**RECORDED DATA:**
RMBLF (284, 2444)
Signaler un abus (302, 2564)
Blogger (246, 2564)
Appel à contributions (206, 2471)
...
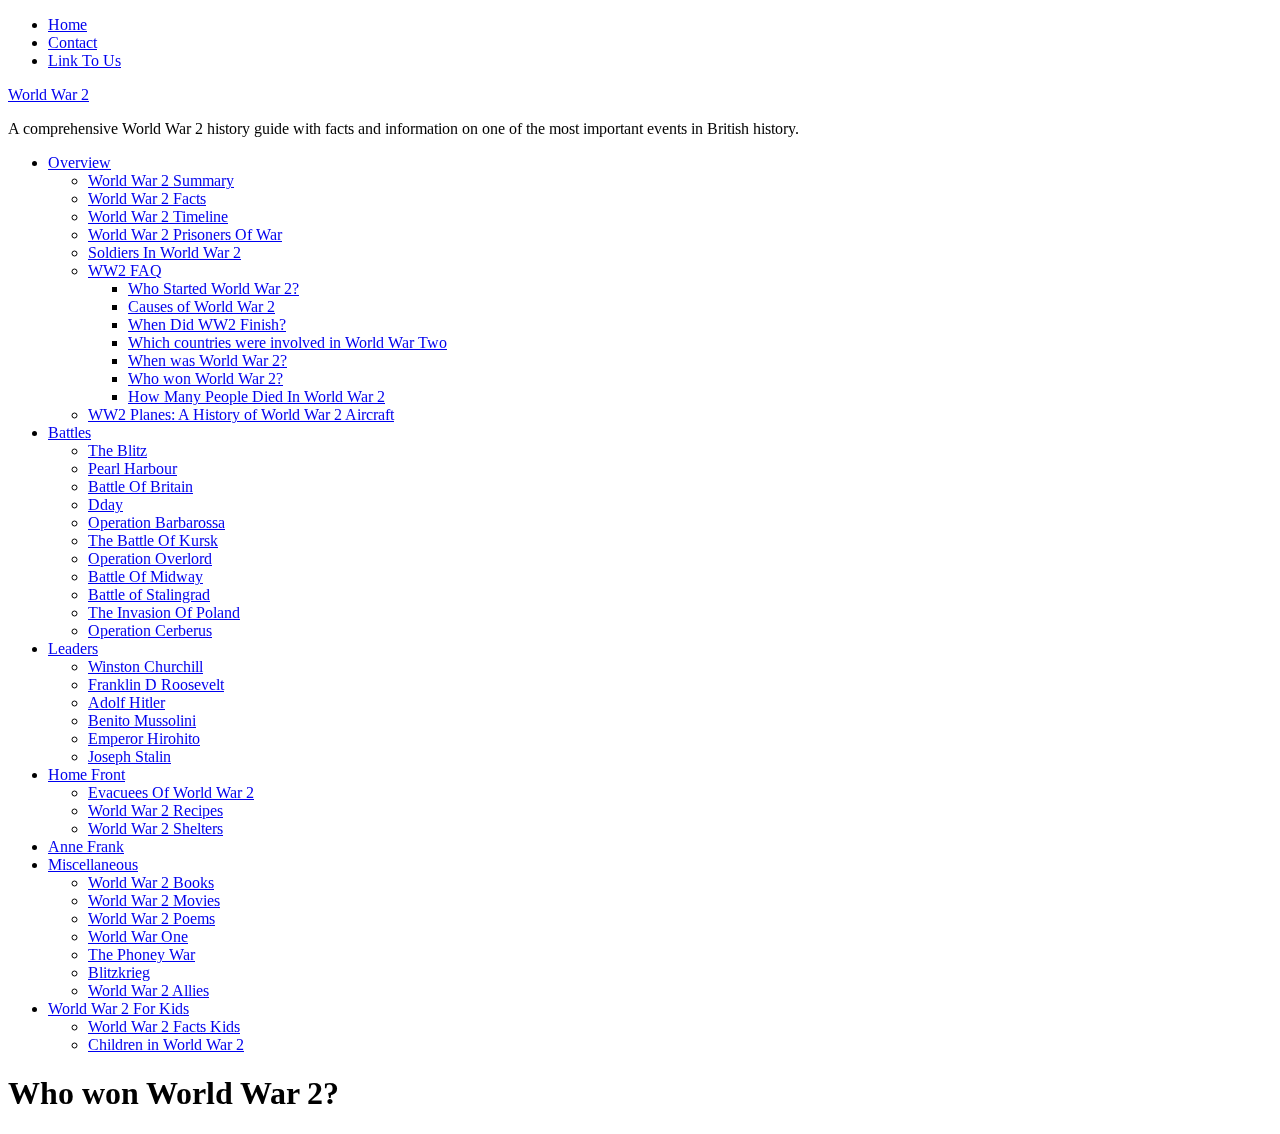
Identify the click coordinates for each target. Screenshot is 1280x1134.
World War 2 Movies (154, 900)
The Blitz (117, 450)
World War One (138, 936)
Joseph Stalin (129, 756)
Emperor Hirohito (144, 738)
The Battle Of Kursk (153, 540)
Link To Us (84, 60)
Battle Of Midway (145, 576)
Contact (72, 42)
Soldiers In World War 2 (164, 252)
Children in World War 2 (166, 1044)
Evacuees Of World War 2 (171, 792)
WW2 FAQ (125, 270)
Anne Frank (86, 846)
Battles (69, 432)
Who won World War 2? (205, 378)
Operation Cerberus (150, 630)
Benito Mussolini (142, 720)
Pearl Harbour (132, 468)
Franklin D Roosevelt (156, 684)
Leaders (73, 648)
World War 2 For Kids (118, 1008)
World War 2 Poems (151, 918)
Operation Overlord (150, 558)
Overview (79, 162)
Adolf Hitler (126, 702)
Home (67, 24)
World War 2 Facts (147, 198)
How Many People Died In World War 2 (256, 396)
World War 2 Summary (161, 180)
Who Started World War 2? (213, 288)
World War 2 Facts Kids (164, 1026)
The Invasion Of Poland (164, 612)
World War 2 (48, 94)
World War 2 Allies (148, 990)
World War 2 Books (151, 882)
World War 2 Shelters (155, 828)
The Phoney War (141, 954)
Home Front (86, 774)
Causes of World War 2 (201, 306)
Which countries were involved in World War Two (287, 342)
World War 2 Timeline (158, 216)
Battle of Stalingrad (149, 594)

**WHAT THE TASK REQUIRES:**
All that is wanted is a faithful reproduction of the line above with "RMBLF (284, 2444)", the line with "Appel à contributions (206, 2471)", and every line in between.

**EXPECTED ANSWER:**
RMBLF (284, 2444)
Signaler un abus (302, 2564)
Blogger (246, 2564)
Appel à contributions (206, 2471)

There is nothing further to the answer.